The company took the technology to the 2015 THRIVE Accelerator in Salinas, California, an event aimed at boosting promising startup companies in the food and agricultural technology industries, and was named as a finalist. As part of the accelerator, the company received mentoring from Taylor Farms, the world’s largest producer of fresh-cut vegetables and now CLIP’s first customer.

Benefits

By fall of 2015, GeoVisual was working on a contract basis for Taylor Farms, using CLIP to analyze drone imagery of fields and take inventory of crops.

Using digital images, the software can determine a crop’s stages of growth and its health, allowing Taylor Farms, which partners with growers throughout the Salinas Valley, to predict yields throughout the season.

Unmanned aerial vehicle
The Computer Learning Imagery Platform (CLIP) that GeoVisual Analytics developed with NASA funding was designed to map global land cover classifications using satellite imagery. To chart farmers’ fields, the company uses CLIP to analyze higher-resolution drone imagery.
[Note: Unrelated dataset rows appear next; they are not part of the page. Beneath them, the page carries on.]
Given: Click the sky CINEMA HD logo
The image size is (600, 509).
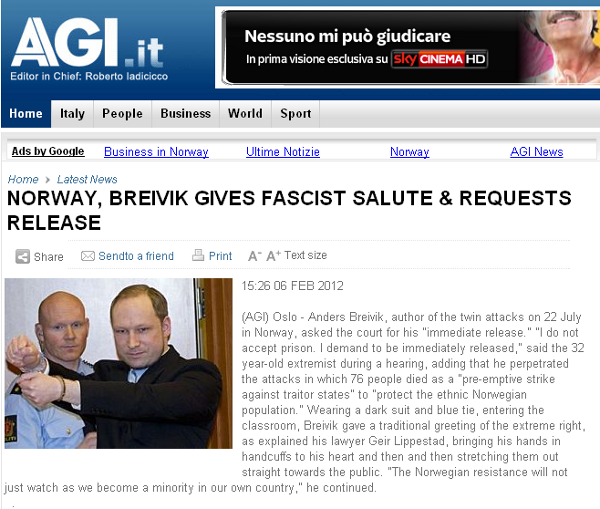Looking at the screenshot, I should [439, 59].
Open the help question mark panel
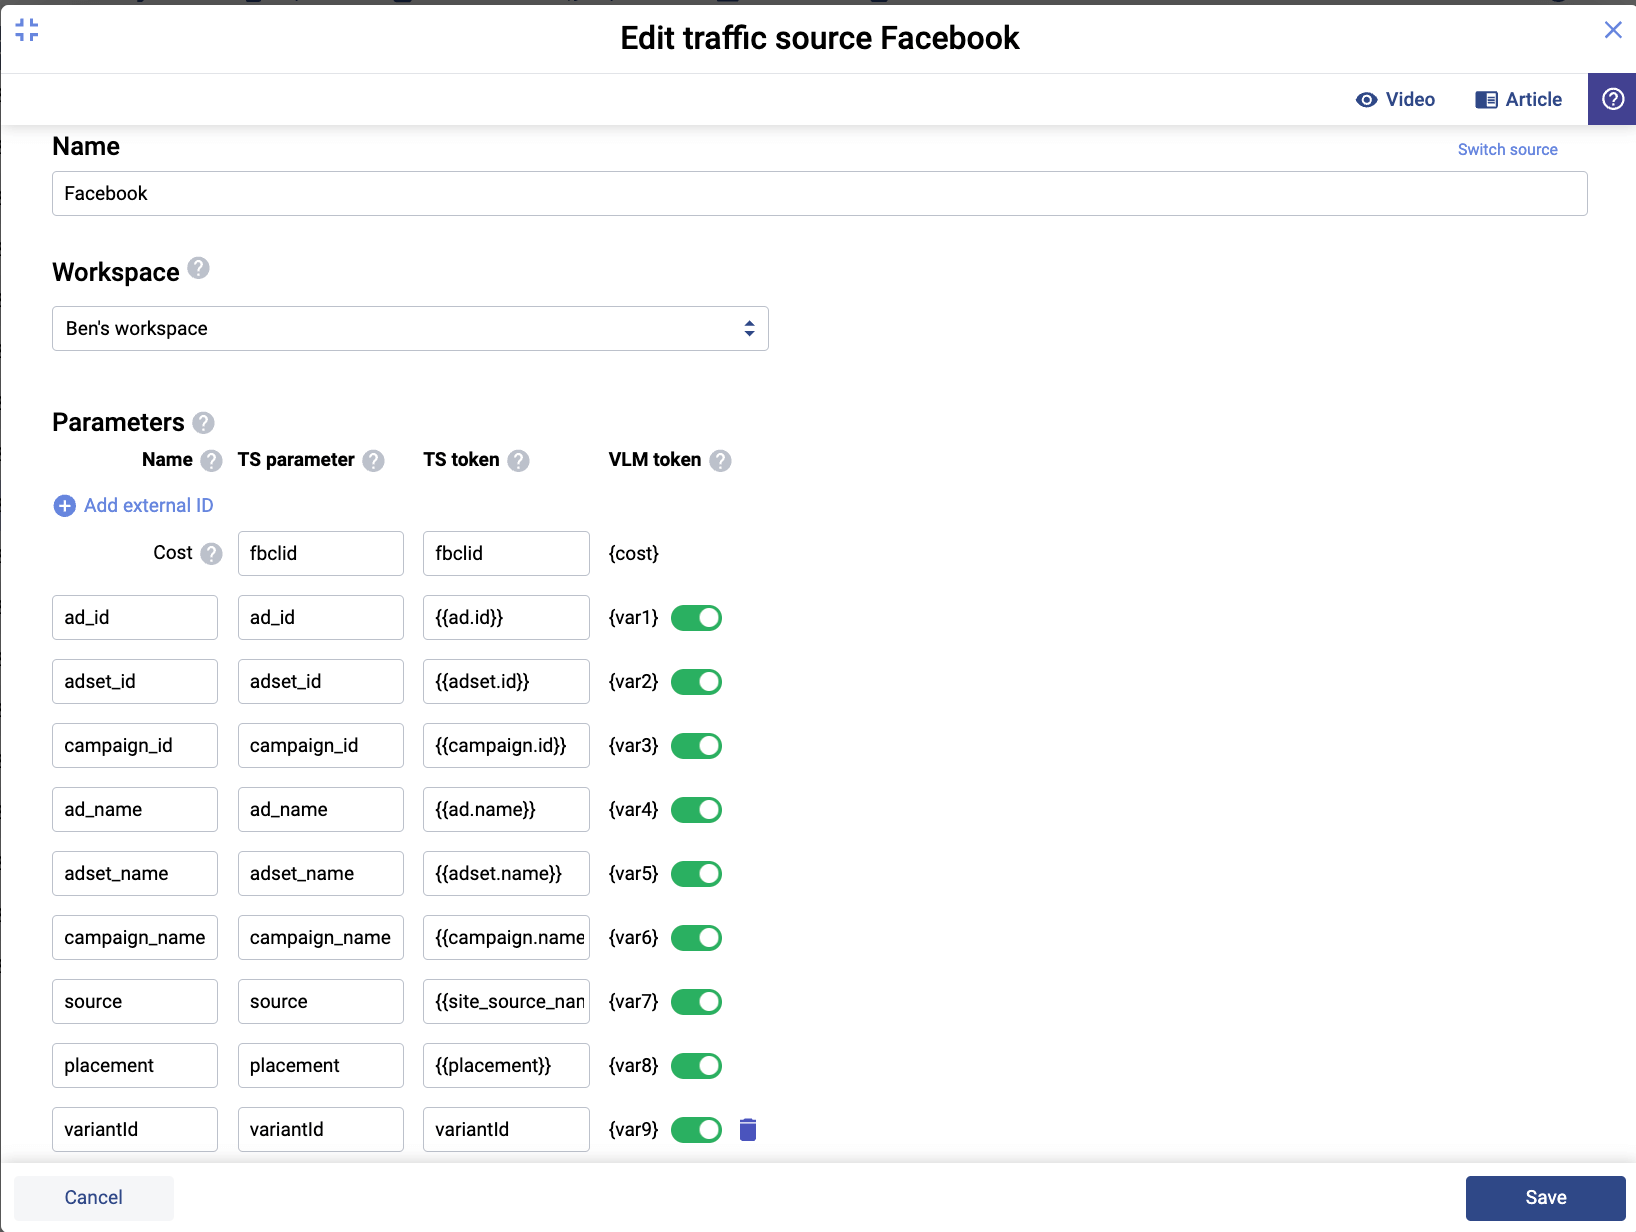 (x=1612, y=99)
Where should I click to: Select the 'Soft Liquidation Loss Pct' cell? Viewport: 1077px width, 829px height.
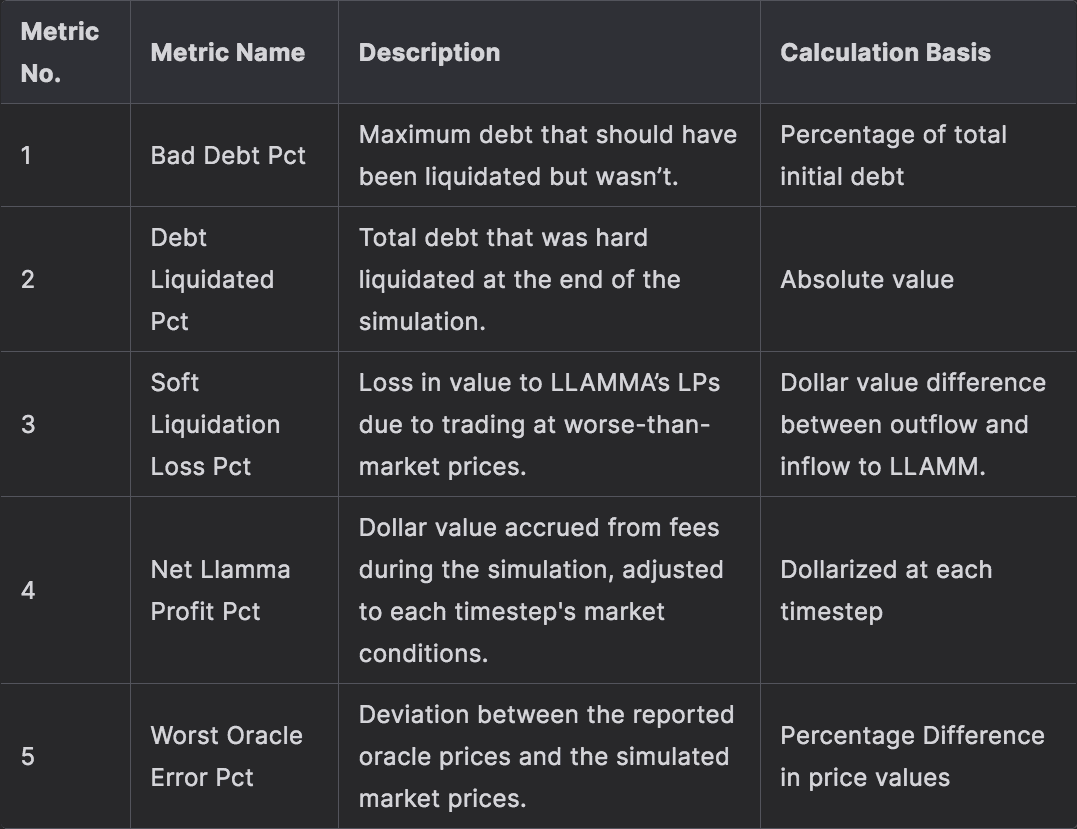click(x=215, y=424)
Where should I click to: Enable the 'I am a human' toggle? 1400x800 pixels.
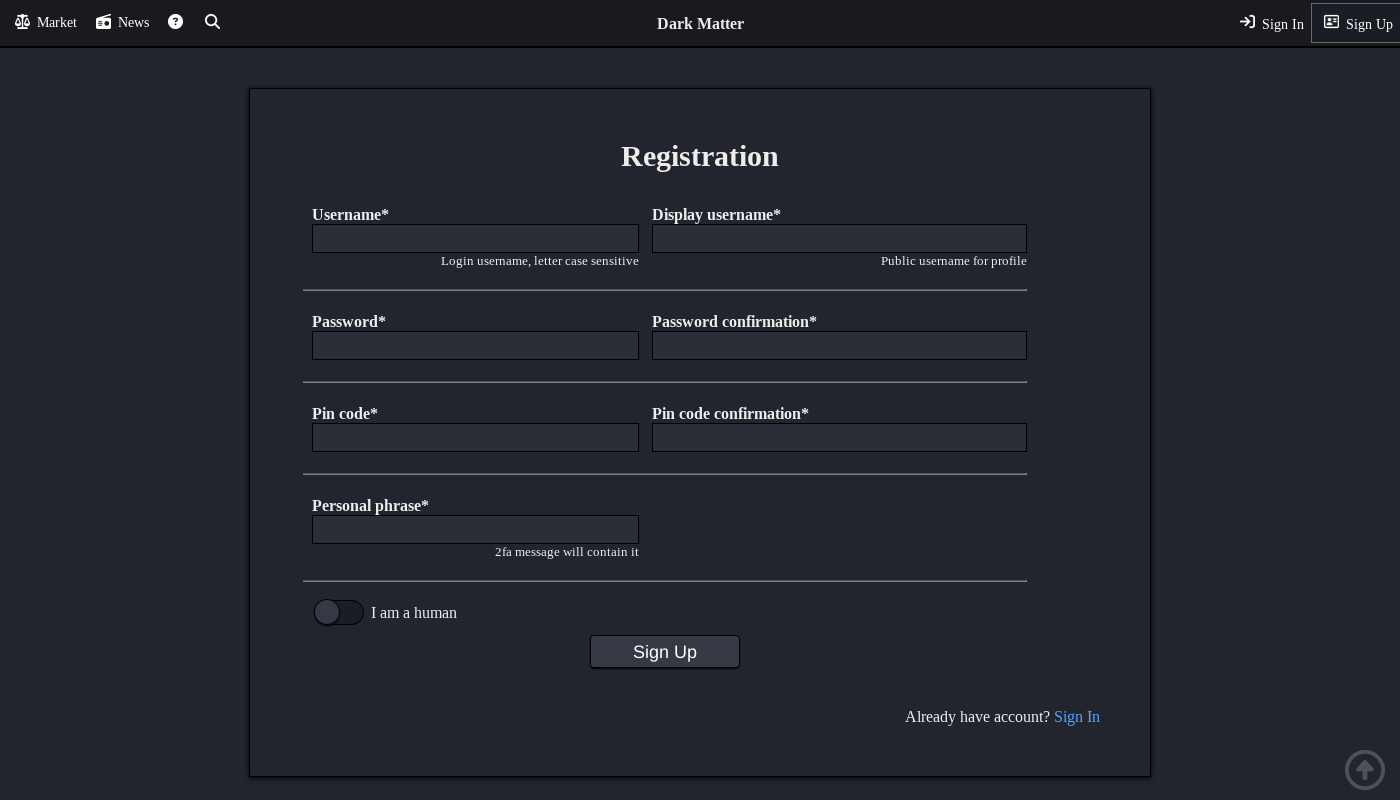(339, 612)
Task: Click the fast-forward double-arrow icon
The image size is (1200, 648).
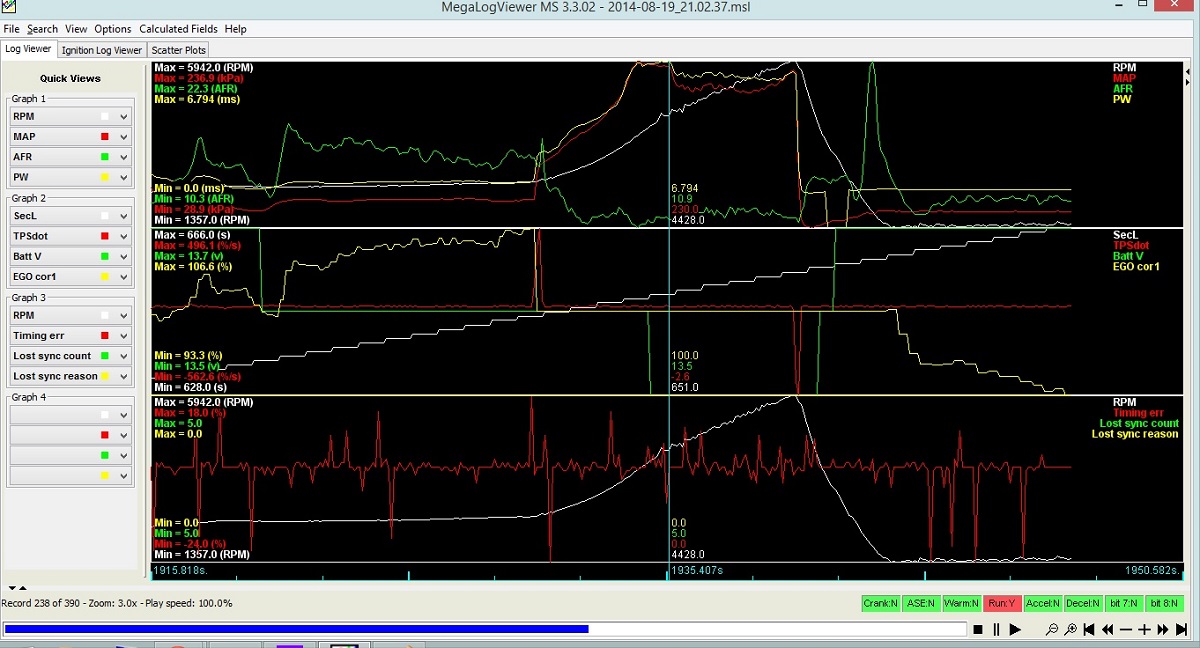Action: (1163, 630)
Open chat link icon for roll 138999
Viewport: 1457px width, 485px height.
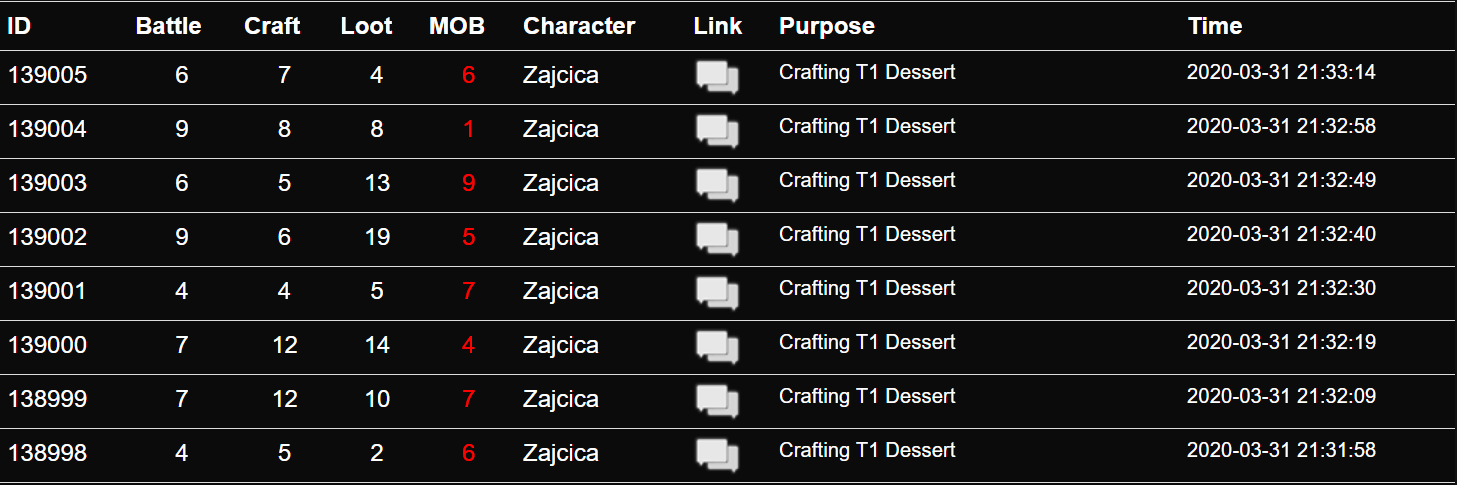coord(717,401)
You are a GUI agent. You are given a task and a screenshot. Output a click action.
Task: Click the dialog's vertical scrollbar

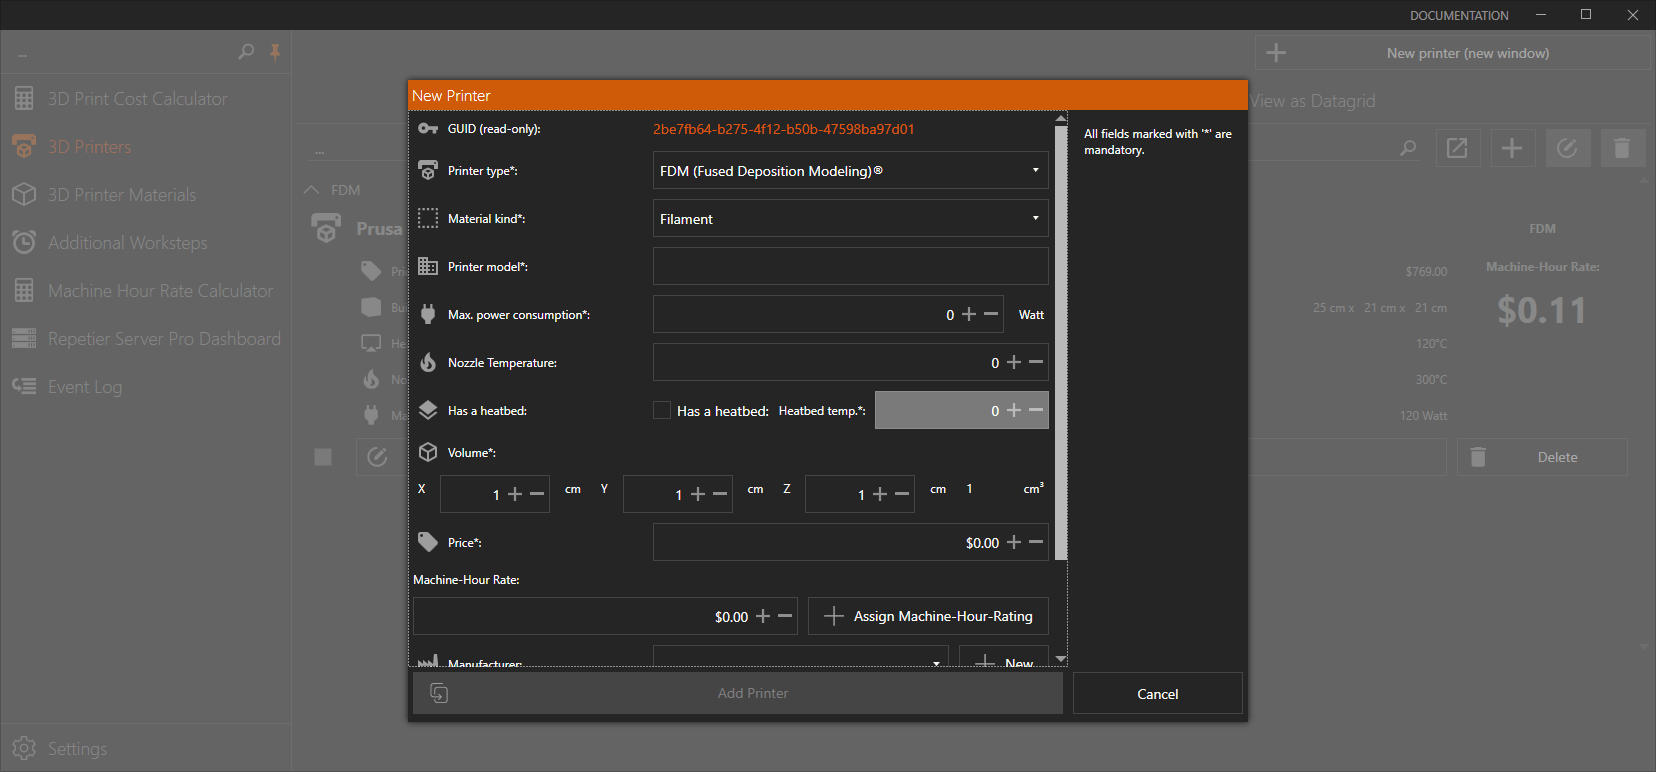[x=1061, y=340]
Health can be determined by the amount of infrared energy reflected relative to reflected visible light, Orrey says, explaining that healthy crops reflect more infrared light to keep cool.

He says parts of the company’s OnSight platform are also integral to the work and could become more so, for incorporating observations from the ground as well as managing data. “We anticipate that aspects of OnSight would be relevant for data management of this CLIP system.”

2015 was a big year for GeoVisual, which also was the judges’ top pick at the Western Growers Association’s Shark Tank-style Innovation Arena Workshop that November and took second place in the “pitchfest” at the RoboUniverse Conference and Expo the following month.

Moving forward, the company plans to expand its technology’s capabilities and applications, as well as the territory it covers. Further combining CLIP and OnSight could lead to forest monitoring, for example. Conservation International is already using OnSight to monitor fires in the rainforests of Peru and Madagascar (see page122). “Agriculture and forestry are not unrelated,” Orrey says. “Food security, forestry, and forest health are all very connected.”

For now, though, he says, “We’re very focused on agriculture, and our goal is to become the leading computer vision platform for agriculture.” Eventually, the company wants to move toward the global crop mapping that was part of the initial goal of its Goddard work and would enable prediction of the world’s staple crops.

“As we grow, we anticipate using these technologies on a global scale,” Orrey says. “Especially when we go international, which we plan to do.”